On a beaucoup parlé des enfants de Duplessis, notre massacre des saints innocents à nous. Toutefois, ces enfants-là ne furent pas les seuls à être immolés sur l'autel des générations perdues si l'on songe aux enfants du rapport Parent. C'est la réforme scolaire annoncée tout récemment par madame la Ministre Pauline Marois qui me fait plus particulièrement penser à ces quelque trois générations d'enfants "massacrés", eux aussi, à leur façon, et qui risquent de transmettre le fruit empoisonné de leur relative ignorance aux tout-petits dans les années qui viennent.
La réforme Marois, devant être accomplie aux alentours de 2002 ou 2003, comporte plusieurs promesses dont on aurait toutes les raisons de se réjouir.

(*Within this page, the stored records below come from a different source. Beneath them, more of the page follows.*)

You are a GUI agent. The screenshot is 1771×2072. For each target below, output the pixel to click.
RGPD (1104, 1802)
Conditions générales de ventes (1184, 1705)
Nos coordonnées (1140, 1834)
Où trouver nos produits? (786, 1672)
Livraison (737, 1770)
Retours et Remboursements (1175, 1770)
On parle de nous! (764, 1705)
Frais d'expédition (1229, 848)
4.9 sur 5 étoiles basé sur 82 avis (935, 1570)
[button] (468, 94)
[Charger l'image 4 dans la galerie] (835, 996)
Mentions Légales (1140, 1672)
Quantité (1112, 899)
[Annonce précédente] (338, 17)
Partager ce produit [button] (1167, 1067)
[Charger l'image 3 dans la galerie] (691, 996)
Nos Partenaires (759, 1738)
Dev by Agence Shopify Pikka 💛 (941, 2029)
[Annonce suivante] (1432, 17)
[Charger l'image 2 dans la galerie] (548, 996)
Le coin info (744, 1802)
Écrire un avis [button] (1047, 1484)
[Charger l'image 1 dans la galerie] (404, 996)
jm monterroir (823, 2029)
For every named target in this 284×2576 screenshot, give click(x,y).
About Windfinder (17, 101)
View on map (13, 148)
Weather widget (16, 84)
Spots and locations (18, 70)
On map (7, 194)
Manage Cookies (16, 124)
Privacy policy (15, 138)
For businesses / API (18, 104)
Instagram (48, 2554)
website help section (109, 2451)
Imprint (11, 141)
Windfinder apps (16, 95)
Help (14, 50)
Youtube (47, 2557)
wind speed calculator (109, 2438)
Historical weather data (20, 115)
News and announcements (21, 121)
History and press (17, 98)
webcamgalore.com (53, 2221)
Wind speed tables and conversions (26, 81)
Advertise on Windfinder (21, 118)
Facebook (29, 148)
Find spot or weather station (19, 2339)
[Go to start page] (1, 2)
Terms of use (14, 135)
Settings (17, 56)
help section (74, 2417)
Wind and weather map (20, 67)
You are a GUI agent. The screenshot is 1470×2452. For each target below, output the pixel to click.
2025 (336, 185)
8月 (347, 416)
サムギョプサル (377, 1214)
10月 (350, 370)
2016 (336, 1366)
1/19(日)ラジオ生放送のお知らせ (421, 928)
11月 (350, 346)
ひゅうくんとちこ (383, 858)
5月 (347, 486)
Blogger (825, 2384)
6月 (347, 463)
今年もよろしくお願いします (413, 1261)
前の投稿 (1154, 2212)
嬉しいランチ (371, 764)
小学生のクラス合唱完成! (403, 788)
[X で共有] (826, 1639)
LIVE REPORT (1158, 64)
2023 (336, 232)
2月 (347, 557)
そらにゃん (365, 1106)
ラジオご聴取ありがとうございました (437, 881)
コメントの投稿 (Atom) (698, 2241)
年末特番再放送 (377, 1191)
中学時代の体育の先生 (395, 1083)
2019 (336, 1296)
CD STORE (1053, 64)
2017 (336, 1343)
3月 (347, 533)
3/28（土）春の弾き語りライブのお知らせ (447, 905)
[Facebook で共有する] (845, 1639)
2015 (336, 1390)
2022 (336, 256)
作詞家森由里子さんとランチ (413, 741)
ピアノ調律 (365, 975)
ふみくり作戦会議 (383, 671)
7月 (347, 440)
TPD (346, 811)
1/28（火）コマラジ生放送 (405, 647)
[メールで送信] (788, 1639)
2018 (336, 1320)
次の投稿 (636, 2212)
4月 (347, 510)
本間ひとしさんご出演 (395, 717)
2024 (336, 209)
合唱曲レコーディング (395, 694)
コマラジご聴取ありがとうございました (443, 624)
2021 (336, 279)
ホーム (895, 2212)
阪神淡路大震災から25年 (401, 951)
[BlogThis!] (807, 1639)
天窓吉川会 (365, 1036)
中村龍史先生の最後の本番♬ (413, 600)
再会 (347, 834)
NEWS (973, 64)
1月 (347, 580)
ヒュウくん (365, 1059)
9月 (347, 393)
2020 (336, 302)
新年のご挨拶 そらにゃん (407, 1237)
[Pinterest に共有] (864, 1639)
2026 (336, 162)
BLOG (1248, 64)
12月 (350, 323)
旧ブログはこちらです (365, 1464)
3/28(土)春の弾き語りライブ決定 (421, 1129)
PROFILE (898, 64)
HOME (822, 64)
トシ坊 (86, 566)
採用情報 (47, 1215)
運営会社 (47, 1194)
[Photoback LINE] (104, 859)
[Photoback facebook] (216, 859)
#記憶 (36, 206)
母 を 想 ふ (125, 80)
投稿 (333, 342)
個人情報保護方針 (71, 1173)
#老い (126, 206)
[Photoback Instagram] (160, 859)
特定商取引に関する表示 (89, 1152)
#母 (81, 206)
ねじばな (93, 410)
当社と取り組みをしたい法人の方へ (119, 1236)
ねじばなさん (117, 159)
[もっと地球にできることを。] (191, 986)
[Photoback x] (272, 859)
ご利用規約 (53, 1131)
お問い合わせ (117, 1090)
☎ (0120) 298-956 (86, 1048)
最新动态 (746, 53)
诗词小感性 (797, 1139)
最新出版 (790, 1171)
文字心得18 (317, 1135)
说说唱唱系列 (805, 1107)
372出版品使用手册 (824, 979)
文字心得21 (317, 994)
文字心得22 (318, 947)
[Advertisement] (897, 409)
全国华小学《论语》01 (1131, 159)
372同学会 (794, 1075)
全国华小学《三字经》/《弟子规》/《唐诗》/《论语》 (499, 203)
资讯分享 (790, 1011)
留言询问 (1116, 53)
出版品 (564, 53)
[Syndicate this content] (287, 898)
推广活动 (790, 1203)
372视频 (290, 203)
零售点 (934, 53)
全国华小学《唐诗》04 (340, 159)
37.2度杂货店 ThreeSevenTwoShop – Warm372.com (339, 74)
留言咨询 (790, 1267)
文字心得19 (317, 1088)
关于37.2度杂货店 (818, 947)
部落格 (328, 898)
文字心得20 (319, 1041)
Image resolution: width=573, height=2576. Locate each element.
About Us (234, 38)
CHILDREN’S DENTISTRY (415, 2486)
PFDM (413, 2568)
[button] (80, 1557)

Par contre, cette réforme a de quoi laisser songeur quand on pense aux tout petits qui en sont les bénéficiaires-cibles, car leurs enseignants seront ces enfants du rapport Parent, ceux des baby-boomers, qui ont appris leur français en rotant des consonnes, qui ont appris à compter sur leurs doigts ou à l'aide de leurs indispensables pitonneuses, qui confondent Samuel Champlain, Jean Talon et le père Bigot et qui, souvent, ne peuvent pas, même en troisième année de baccalauréat, structurer leur pensée, ne serait-ce que le temps d'une dissertation de cinq ou six pages.
Dehors, les chevronnés
C'est pour laisser la place à ces jeunes-là, frais émoulus
de quelque BES (Baccalauléat en enseignement au secondaire) ou de
quelque BEP (baccalauréat en enseignement au primaire) que le gouvernement
actuel, récemment tout fier d'annoncer la "création"
de X milliers d'emplois en éducation, évacuait de plusieurs
établissements scolaires des enseignants chevronnés (lire:
formés à la bonne école d'avant le rapport Parent,
où, écoles publiques et privées confondues, on pouvait
recevoir au Québec une instruction solide) et ce, de façon
peu reluisante, c'est-à-dire en les "écoeurant"
(lire: en surchargeant les groupes-classes, en édulcorant les programmes
jusqu'à l'insignifiance, etc.).
C'est bien beau, augmenter le nombre d'heures-français, d'heures-mathématiques et d'heures-histoire dans les programmes du primaire et du secondaire, mais enseigner des fautes d'orthographe neuf heures par semaine au lieu de sept, ça ne fait pas des enfants forts. C'est bien beau, vouloir corriger les fautes de français dans les textes de toutes les matières, mais quel jeune enseignant en géographie ou en mathématiques peut se vanter de pouvoir le faire si on n'a jamais corrigé les siennes because le contexte dans lequel il a étudié invitait tout le monde au laxisme?
Les fruits de l'errance
J'ai bien peur que nous nous soyons acculés nous-mêmes à
une impasse en instaurant et en mettant en pratique, pendant trente ans,
un programme d'enseignement caractérisé par l'errance (l'éducation
" à la carte" à laquelle avaient droit nos jeunes
jusqu'à maintenant, la libre expression du "moi" dans les
cours de français où l'acquisition des outils d'expression
nécessaires pour ce faire passaient au dernier rang), par la facilité
(surtout, ne pas trop faire forcer les jeunes cerveaux, et place au VÉCU)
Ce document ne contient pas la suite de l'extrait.